* DESCRIPTION OF THE TASK
Below are some records; reproduce them exactly.
* * * * * * * * *
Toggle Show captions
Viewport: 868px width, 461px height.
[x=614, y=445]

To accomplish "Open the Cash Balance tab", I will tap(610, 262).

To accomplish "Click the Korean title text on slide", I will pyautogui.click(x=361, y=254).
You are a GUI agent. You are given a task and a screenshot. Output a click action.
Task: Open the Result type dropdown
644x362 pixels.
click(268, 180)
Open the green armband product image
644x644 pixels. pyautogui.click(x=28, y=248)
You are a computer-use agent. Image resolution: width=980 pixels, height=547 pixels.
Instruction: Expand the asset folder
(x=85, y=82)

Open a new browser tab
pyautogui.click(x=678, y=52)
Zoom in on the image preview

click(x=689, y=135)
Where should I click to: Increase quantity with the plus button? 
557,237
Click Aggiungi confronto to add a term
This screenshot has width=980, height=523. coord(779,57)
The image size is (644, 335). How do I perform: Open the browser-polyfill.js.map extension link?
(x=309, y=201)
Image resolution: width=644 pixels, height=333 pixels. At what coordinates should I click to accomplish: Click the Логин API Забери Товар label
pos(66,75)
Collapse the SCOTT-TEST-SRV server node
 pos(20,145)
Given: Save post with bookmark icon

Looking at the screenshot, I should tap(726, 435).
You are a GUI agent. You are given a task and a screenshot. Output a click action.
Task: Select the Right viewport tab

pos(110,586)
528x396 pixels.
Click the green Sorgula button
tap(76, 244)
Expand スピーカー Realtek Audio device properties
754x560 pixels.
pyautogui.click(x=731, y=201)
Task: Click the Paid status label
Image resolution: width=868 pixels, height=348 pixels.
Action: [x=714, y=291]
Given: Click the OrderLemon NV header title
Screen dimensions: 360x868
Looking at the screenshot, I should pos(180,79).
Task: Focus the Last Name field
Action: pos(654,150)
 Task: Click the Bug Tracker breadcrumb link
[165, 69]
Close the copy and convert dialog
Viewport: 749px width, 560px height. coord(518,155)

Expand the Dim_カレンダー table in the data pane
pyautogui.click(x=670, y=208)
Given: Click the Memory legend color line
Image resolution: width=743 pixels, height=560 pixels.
* * * * * * * * *
* ANSWER BOX
Toggle Show captions
Viewport: 868px width, 461px height.
[x=614, y=445]

To accomplish "Open the Cash Balance tab", I will tap(610, 262).

To accomplish "Click the Korean title text on slide", I will pyautogui.click(x=361, y=254).
You are a GUI agent. You are given a task and a screenshot. Output a click action.
Task: Open the Result type dropdown
644x362 pixels.
click(268, 180)
Open the green armband product image
644x644 pixels. pyautogui.click(x=28, y=248)
You are a computer-use agent. Image resolution: width=980 pixels, height=547 pixels.
Instruction: Expand the asset folder
(x=85, y=82)

Open a new browser tab
pyautogui.click(x=678, y=52)
Zoom in on the image preview

click(x=689, y=135)
Where should I click to: Increase quantity with the plus button? 
557,237
Click Aggiungi confronto to add a term
This screenshot has width=980, height=523. coord(779,57)
The image size is (644, 335). How do I perform: Open the browser-polyfill.js.map extension link?
(x=309, y=201)
Image resolution: width=644 pixels, height=333 pixels. At what coordinates should I click to accomplish: Click the Логин API Забери Товар label
pos(66,75)
Collapse the SCOTT-TEST-SRV server node
 pos(20,145)
Given: Save post with bookmark icon

Looking at the screenshot, I should tap(726, 435).
You are a GUI agent. You are given a task and a screenshot. Output a click action.
Task: Select the Right viewport tab

pos(110,586)
528x396 pixels.
Click the green Sorgula button
tap(76, 244)
Expand スピーカー Realtek Audio device properties
754x560 pixels.
pyautogui.click(x=731, y=201)
Task: Click the Paid status label
Image resolution: width=868 pixels, height=348 pixels.
Action: [x=714, y=291]
Given: Click the OrderLemon NV header title
Screen dimensions: 360x868
Looking at the screenshot, I should pos(180,79).
Task: Focus the Last Name field
Action: pos(654,150)
 Task: Click the Bug Tracker breadcrumb link
[165, 69]
Close the copy and convert dialog
Viewport: 749px width, 560px height. coord(518,155)

Expand the Dim_カレンダー table in the data pane
pyautogui.click(x=670, y=208)
Given: Click the Memory legend color line
Image resolution: width=743 pixels, height=560 pixels.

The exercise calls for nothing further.